**GOAL:**
Edit the rows so that every "pixels" becomes "px", keep everything else unchanged, and leave the pictures out.
::: DATA IN THIS EXERCISE :::
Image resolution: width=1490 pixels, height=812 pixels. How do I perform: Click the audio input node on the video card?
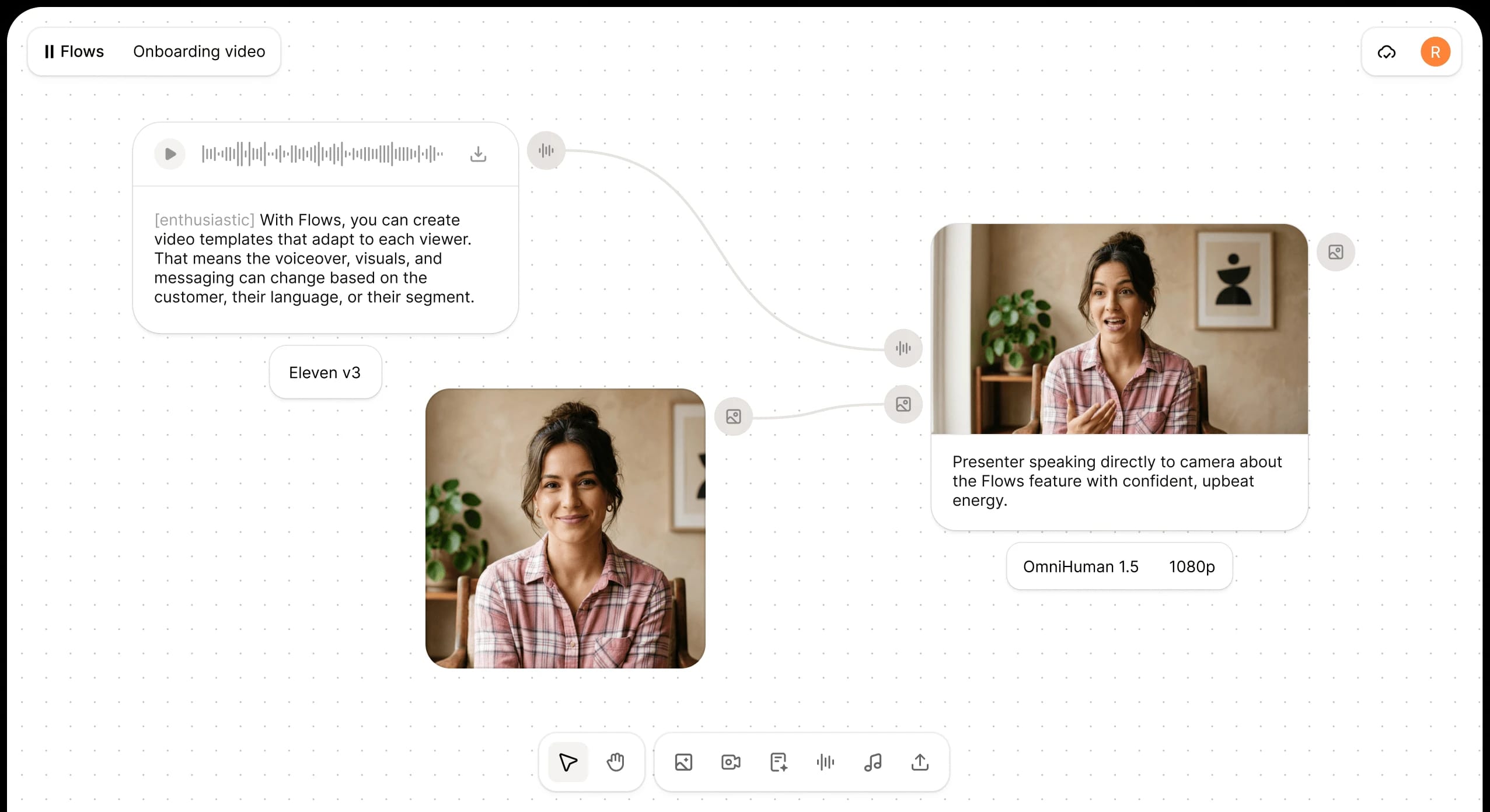pos(902,348)
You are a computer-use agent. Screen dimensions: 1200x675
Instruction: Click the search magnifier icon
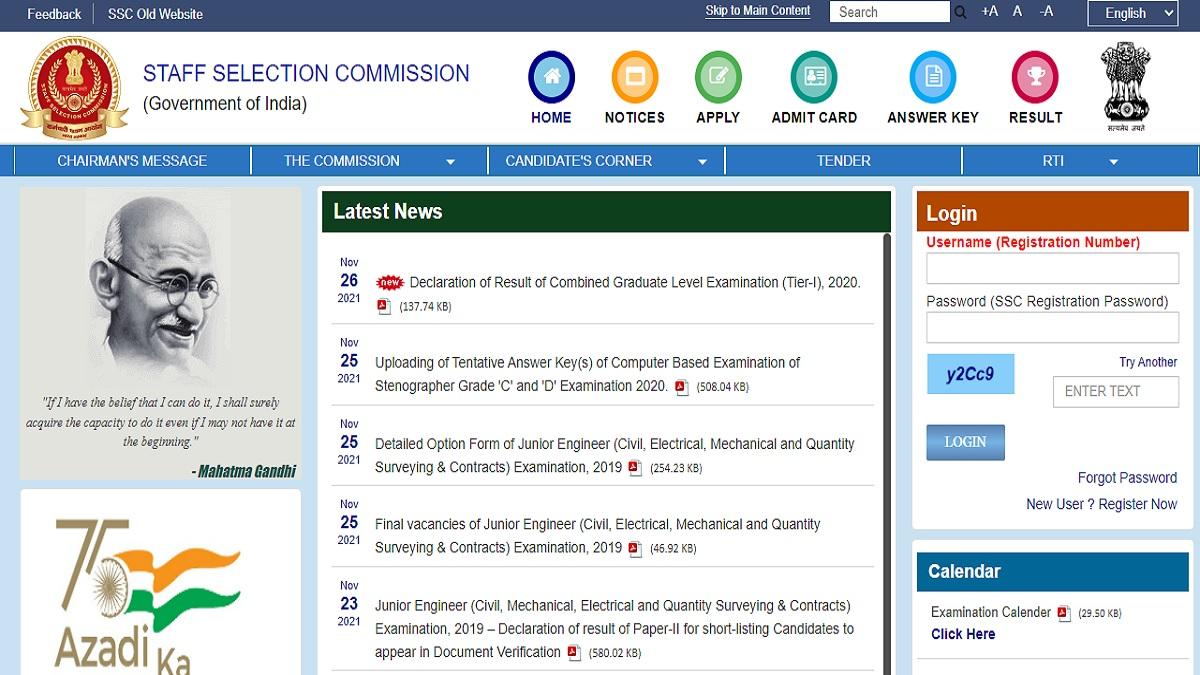pos(960,12)
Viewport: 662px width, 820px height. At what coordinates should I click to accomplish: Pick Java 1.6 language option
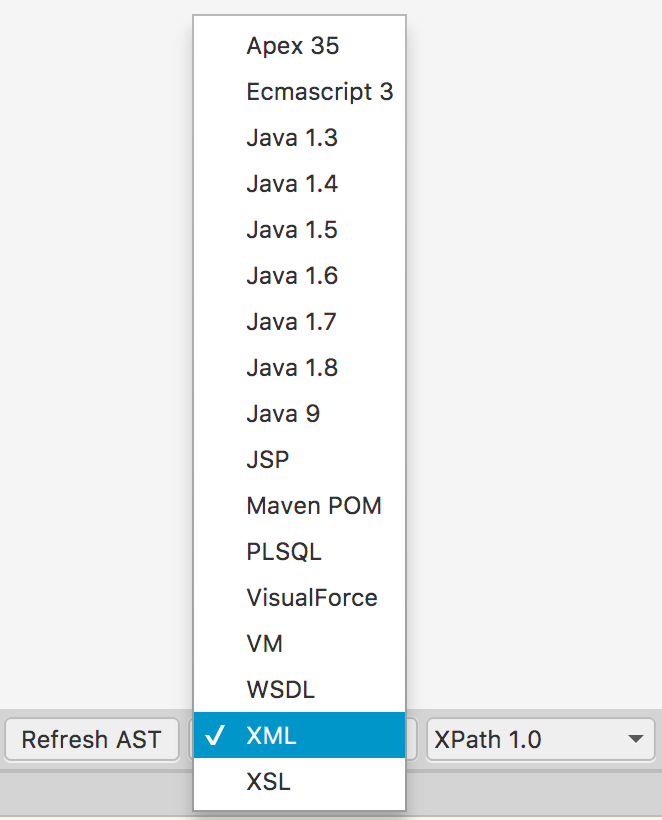[x=292, y=275]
:::
**SOLUTION:**
Image resolution: width=1490 px, height=812 px. How do I perform: Click the audio input node on the video card?
pos(902,348)
You are a computer-use agent. Screen dimensions: 1200x675
Instruction: Click the search magnifier icon
pos(960,12)
Viewport: 662px width, 820px height. At what coordinates should I click to accomplish: Pick Java 1.6 language option
[x=292, y=275]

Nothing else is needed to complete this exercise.